1) Quit reading all that junk. Spent a lot of money on it. Use and enjoy your new system.

2) My battery was down to 98% after the first week or two. Bought same day I joined here. Just moved to 97% sometime during the last week - a year later.

3) As far as hard drive noise - my MBP is totally silent - but different drives have different noise levels. My external 750GB Seagate, can hear it park and unpark every time. Not unusual. If you start hearing a constant clicking while trying to access the drive, now that's another story and would take it in to have your local Apple genius bar check it out.

Just as FYI: The latest PC World has a customer satisfaction, hardware failure, and customer support rating for both Notebook and Desktop machines. Guess which PC manufacturer comes out on top in both.

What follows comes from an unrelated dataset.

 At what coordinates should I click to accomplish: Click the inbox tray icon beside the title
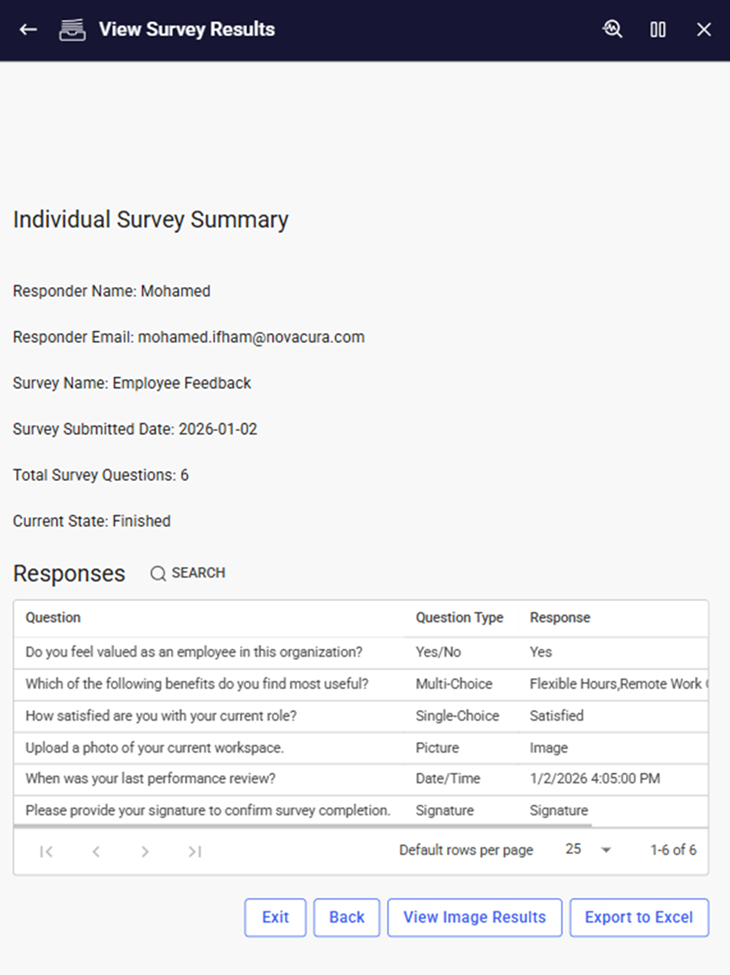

Bottom line: While it's good to do some homework prior to making a purchase like this (took me 3 months to research and decide on which external drive to buy), once you get it home, now it's time to enjoy your purchase. Forget about looking up and finding everything that people have posted about and then inspecting yours, does mine have that...does mine have that..... Come on man, relax a bit, enjoy. You've got a great machine there. Spend your time using it instead of inspecting it. If something is wrong, and hardware failures do occur, it will show up without the need for you to do all that.

And you have 12 months to purchase Applecare.

I cannot be held responsible for the things that come out of my mouth.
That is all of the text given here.